At the time of the accession of Ferdinand and Isabella, the kingdom of Granada was the only part of Spain left to the infidels; there the most remarkable traces of their culture are yet to be found, and therefore a brief description of the country may not be deemed out of place. The territory within the limits of which the Moors lived under the rule of Muley Aben Hassan was situate in the southern part of Spain, bordering on the Mediterranean Sea, and defended on the land side by lofty and rugged mountains, sheltering deep, rich, and verdant valleys, where the sterility of the surrounding heights was repaid by the greatest fertility. The city of Granada lay in the centre of the kingdom, sheltered as it were in the lap of the Sierra Nevada, or chain of snowy mountains. If covered two lofty hills, and a deep valley that divides them, through which flows the River Darro. One of these hills was crowned by the royal palace and fortress of the Alhambra, capable of containing forty thousand men within its walls and towers. There is a Moorish tradition that the king who built this mighty pile was skilled in the occult sciences, and furnished himself with gold and silver for the purpose by

means of alchemy. Certainly never was there an edifice reared in a superior style of barbaric magnificence; and the stranger who even at the present day wanders among its silent and deserted courts and ruined halls, gazes with astonishment at its gilded and fretted domes, and luxurious decorations, still retaining their brilliancy and beauty, in defiance of the ravages of time.*

M. Alex. de Laborde, who visited Spain about the beginning of the present century, thus describes the Alhambra: "The external appearance of this palace is merely that of an old castle. It is built with large square pieces of freestone, and surrounded with strong walls flanked with large towers and bastions. We enter by a door made in a large square tower, formerly called the judgment-gate; it terminates in a point, over which is a key cut out in the marble, and a little higher a hand, meant as symbols by the Moors to signify that the enemy would take that palace when that hand took the key.

"The first court is oblong, paved with white marble, and surrounded by a portico, the arches of which are supported by marble columns; the walls and vaults of this portico are covered with festoons, Mosaic and arabesque ornaments, painted and gilt, with stucco carving, very curiously done, interspersed with a great number of cartouches, filled with inscriptions, which are almost all of them passages from the Koran.
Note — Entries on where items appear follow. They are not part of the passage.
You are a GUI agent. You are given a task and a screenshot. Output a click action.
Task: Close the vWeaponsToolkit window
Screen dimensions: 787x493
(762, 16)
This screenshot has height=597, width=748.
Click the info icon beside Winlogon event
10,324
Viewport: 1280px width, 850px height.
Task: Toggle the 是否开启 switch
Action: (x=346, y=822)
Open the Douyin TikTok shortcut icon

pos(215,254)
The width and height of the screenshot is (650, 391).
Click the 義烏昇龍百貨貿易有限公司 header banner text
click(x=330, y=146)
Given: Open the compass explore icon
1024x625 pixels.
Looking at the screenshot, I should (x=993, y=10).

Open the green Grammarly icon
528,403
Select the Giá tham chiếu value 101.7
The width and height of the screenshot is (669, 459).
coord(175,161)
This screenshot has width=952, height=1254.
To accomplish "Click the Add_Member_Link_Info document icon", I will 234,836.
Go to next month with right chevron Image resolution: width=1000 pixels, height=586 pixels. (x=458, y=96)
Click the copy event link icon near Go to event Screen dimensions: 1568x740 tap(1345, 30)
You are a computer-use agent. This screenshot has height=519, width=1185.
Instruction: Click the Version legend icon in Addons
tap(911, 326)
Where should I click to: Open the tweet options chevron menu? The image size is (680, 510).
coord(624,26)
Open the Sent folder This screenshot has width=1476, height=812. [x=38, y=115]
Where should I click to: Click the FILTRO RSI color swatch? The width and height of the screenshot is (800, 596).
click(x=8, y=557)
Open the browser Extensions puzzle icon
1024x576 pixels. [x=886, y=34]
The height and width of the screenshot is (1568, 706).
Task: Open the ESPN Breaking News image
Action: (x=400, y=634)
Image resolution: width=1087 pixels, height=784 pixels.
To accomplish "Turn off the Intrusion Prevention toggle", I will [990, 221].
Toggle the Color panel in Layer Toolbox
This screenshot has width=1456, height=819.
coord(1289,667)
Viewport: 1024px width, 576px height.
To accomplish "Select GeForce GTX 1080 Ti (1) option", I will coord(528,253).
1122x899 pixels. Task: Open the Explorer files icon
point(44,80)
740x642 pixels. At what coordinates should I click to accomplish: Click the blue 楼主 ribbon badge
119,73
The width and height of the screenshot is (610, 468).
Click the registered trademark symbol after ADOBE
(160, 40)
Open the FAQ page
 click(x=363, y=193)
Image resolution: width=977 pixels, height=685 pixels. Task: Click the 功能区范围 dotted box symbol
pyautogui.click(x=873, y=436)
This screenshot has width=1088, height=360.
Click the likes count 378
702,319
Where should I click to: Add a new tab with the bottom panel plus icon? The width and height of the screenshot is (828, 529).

In the middle of the court there is a long basin full of running water, deep enough to swim in, which was used as a bath by the persons attached to the service of the palace of the Moorish kings. It is bordered on every side with flower beds and orange walks.

"The court of the lions forms likewise an oblong area, one hundred feet by fifty. It is surrounded by a gallery supported by columns of white marble grouped two and two, and three and three, and of a singular taste, but carried up with wonderful lightness and grace. The walls are adorned with arabesque ornaments in stucco, painting, and gilding, finely executed. Two very elegant cupolas, from fifteen to sixteen feet every way, project in the interior at the two extremities of the area, over which are jets of water. There is a very large basin in the middle of the court, and over the middle of it a superb alabaster cupola, of six feet diameter; this is said to have been copied from the brazen sea of Solomon. It is borne by twelve marble lions, and has a smaller cupola over it, from the centre of which water gushed and ran over from one cistern to another till it fell into the large basin, forming several cascades, the last of which was increased by the sheets of clear water constantly pouring from the mouths of the lions.

"There is a multiplicity of apartments within; the audience-halls, the apartments of the royal family, the king's baths, those of the queen, and those of their children; a music-room, the queen's dressing-room, and a variety of others. All the chambers have alcoves cooled by fountains, near which the beds are placed on tiled estrades. The music-room has four galleries, and an alabaster basin. In the queen's room there is a marble vessel, the tablet of which is pierced with an infinite number of

* Washington Irving: "Chronicle of the Conquest of Granada,” chap. i.